---------- Provided records

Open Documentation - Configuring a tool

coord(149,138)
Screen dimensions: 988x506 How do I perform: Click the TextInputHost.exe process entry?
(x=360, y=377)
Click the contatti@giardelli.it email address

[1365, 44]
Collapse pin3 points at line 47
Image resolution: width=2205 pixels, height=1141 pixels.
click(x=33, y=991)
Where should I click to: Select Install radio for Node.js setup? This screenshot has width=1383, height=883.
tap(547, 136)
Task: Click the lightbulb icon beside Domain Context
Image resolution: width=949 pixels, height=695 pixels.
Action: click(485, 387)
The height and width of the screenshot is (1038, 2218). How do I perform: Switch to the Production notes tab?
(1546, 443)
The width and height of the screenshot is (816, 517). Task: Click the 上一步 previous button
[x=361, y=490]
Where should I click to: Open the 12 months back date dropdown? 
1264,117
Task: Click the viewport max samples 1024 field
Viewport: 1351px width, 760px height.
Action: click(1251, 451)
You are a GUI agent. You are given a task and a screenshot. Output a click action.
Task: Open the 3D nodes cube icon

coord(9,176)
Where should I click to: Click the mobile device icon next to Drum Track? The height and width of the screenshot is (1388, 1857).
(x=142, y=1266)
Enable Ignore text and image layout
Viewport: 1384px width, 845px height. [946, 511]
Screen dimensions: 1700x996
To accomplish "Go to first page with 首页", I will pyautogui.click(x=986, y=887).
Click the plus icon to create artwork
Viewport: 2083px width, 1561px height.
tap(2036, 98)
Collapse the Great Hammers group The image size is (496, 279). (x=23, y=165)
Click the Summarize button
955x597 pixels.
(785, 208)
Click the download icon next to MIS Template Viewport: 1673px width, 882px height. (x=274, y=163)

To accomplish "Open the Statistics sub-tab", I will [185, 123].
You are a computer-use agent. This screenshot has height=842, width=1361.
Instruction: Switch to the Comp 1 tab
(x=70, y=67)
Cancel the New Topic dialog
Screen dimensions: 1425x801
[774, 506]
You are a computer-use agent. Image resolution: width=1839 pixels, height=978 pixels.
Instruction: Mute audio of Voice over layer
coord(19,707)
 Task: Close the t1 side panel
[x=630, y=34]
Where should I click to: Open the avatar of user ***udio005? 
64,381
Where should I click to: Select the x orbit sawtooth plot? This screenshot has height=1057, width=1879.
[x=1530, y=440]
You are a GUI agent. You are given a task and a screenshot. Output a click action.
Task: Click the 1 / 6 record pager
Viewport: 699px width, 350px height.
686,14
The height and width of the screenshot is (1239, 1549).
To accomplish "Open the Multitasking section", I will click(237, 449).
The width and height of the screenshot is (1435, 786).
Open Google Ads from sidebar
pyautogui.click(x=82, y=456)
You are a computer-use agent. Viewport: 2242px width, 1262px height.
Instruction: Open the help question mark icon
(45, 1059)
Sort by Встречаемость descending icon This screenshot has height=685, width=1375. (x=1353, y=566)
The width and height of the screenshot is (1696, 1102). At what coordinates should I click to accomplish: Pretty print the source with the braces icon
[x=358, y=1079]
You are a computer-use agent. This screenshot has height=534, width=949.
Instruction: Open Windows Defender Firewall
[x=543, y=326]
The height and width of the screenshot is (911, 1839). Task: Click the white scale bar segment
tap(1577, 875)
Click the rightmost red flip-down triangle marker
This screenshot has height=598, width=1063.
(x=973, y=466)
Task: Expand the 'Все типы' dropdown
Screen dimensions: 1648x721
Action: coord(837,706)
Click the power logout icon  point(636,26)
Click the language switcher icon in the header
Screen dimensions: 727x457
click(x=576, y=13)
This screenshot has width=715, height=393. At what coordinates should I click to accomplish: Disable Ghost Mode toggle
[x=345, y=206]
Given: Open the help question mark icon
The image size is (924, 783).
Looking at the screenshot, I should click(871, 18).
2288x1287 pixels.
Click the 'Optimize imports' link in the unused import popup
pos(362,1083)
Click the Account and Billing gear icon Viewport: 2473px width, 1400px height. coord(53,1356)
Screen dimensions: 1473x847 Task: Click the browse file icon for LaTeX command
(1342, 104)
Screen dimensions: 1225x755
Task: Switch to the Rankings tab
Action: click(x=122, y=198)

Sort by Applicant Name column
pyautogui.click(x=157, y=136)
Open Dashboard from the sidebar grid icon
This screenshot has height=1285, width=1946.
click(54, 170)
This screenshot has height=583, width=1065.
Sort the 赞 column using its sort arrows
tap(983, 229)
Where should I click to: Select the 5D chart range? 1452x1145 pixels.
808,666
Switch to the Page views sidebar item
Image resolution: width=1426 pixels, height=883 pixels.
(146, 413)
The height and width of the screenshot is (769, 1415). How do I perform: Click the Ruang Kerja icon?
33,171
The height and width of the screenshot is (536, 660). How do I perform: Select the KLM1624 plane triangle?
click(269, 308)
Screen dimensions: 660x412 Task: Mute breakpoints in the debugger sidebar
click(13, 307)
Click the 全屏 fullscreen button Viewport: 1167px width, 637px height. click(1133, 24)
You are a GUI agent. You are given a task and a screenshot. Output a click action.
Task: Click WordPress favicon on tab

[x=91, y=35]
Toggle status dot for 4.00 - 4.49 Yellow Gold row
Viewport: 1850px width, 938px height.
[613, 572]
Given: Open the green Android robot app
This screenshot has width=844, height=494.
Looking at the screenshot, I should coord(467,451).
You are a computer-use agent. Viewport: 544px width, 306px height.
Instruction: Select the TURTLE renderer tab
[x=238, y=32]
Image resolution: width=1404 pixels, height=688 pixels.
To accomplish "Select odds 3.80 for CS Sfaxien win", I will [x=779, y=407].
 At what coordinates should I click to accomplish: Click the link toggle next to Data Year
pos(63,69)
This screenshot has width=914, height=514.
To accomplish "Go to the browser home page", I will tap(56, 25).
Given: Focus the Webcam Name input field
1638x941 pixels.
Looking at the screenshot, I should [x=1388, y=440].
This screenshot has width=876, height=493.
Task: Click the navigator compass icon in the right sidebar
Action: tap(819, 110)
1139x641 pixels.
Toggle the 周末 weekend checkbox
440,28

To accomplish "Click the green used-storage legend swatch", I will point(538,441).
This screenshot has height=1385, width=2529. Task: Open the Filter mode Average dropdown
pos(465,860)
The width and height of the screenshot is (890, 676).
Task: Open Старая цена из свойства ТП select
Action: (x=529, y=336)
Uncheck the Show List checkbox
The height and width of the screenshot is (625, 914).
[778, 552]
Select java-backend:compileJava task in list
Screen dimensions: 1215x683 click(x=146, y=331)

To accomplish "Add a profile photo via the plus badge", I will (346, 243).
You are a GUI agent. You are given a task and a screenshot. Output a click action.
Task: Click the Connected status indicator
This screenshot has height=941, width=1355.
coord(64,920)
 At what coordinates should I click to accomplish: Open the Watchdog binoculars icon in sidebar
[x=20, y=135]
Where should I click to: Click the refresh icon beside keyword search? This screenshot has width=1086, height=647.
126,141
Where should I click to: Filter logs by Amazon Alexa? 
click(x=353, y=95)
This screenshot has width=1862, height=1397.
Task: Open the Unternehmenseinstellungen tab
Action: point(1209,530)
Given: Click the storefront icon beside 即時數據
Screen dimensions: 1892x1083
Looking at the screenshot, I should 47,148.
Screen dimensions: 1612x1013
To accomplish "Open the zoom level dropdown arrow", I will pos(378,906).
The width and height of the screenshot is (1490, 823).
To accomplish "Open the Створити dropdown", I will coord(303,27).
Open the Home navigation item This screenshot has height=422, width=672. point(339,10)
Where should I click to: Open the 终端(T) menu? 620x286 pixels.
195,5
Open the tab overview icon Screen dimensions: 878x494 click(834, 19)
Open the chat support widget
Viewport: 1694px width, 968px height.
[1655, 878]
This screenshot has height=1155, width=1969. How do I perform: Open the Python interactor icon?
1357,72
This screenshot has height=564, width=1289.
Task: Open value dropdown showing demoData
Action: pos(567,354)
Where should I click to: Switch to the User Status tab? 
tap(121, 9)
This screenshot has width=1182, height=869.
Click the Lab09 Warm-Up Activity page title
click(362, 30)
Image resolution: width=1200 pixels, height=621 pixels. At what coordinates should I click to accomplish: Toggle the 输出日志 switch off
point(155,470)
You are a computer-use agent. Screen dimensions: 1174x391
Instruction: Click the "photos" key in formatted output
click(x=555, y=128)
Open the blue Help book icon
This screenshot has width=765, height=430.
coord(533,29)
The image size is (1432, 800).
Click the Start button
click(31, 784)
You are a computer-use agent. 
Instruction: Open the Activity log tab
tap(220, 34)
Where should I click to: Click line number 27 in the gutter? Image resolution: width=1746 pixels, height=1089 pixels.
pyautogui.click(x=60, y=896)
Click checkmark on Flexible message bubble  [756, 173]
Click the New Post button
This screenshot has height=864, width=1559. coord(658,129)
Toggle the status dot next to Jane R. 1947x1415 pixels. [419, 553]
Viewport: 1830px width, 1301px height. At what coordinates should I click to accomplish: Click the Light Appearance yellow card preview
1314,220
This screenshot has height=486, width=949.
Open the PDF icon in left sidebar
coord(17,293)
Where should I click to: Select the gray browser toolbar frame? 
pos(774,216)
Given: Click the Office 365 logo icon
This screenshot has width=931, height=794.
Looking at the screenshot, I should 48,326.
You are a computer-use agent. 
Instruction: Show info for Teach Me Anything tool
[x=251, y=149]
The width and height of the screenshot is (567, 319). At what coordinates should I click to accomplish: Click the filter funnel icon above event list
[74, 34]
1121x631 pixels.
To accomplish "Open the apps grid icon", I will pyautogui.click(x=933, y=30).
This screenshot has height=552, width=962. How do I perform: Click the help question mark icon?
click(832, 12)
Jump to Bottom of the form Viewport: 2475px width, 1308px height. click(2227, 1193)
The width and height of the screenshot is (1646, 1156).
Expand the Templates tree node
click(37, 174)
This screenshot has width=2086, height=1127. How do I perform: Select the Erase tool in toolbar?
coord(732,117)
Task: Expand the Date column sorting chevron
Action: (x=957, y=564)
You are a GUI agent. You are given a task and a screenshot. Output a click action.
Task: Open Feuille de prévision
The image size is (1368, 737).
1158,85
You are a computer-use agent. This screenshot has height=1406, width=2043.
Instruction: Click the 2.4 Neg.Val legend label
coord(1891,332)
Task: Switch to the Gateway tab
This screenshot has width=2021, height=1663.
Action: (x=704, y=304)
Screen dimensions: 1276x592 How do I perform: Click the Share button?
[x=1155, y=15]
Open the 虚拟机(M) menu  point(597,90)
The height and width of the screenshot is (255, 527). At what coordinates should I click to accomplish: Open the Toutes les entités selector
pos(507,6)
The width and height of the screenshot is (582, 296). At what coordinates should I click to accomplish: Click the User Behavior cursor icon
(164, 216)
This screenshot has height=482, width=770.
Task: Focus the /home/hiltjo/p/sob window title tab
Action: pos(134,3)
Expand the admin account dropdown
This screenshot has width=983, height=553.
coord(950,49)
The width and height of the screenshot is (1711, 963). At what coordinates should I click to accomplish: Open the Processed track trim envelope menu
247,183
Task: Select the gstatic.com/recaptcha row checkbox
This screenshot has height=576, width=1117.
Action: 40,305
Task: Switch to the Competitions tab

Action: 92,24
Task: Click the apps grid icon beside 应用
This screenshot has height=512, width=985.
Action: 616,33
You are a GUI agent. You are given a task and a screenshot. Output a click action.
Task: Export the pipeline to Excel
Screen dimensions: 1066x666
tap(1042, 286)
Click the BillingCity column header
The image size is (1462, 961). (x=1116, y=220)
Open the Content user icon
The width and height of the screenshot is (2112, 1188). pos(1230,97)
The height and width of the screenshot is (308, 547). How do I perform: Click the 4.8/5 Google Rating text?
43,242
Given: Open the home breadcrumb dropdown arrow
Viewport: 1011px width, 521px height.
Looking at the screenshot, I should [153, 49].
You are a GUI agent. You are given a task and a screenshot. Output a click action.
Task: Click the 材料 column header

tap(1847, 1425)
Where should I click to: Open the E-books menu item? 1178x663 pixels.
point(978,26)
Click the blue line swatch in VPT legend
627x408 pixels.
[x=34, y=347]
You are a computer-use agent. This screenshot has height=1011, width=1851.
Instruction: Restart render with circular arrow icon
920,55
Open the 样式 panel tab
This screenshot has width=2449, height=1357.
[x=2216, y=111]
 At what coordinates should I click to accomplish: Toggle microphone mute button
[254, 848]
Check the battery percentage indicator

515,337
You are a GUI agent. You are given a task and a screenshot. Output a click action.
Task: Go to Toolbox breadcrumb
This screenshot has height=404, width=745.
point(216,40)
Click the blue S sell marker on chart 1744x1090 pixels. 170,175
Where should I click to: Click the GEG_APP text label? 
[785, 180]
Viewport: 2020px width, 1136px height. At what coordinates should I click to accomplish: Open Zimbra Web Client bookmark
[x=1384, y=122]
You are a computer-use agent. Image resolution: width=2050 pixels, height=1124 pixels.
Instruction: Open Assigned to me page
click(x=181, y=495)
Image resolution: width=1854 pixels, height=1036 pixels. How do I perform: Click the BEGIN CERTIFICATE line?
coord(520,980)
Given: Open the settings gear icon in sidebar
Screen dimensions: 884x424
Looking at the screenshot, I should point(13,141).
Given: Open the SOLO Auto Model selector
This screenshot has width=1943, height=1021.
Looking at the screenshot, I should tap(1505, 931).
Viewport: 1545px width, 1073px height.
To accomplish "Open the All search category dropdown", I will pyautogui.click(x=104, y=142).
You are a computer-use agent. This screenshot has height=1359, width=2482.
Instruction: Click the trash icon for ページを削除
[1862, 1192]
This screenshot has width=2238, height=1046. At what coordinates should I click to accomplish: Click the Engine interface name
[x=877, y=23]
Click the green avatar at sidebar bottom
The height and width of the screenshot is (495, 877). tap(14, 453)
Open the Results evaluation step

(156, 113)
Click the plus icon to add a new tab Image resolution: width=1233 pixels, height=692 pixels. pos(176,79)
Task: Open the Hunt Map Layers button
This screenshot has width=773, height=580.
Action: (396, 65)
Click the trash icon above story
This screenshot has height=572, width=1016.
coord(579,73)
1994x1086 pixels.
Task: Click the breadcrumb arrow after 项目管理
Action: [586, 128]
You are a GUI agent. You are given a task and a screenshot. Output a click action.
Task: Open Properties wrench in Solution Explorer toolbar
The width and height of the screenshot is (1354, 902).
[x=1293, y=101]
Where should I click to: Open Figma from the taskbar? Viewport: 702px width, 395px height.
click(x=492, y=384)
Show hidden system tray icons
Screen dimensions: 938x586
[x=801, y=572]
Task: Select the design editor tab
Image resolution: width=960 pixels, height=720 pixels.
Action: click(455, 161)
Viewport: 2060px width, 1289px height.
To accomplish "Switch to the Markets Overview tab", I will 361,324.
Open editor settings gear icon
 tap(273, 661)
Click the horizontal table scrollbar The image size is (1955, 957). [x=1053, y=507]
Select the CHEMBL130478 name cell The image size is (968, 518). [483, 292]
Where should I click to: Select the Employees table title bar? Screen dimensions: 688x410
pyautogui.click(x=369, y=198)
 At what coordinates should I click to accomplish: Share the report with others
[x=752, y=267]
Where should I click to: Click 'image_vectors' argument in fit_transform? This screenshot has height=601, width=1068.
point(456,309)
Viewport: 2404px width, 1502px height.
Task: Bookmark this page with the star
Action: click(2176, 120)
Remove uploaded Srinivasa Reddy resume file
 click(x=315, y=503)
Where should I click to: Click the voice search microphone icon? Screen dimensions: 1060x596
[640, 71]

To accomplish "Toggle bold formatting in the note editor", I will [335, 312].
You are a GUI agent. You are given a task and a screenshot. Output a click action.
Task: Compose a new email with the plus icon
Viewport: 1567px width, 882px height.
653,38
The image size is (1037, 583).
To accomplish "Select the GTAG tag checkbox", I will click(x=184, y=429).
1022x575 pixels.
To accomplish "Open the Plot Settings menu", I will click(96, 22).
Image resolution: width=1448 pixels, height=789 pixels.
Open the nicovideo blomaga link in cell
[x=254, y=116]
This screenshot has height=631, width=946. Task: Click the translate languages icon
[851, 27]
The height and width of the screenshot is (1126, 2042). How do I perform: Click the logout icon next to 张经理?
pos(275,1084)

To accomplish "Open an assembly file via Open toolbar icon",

--------------------

• [What you will do] Within the listing, how many lines hold the word "swatch"? Answer with the number by itself.

• [Solution for this problem] 2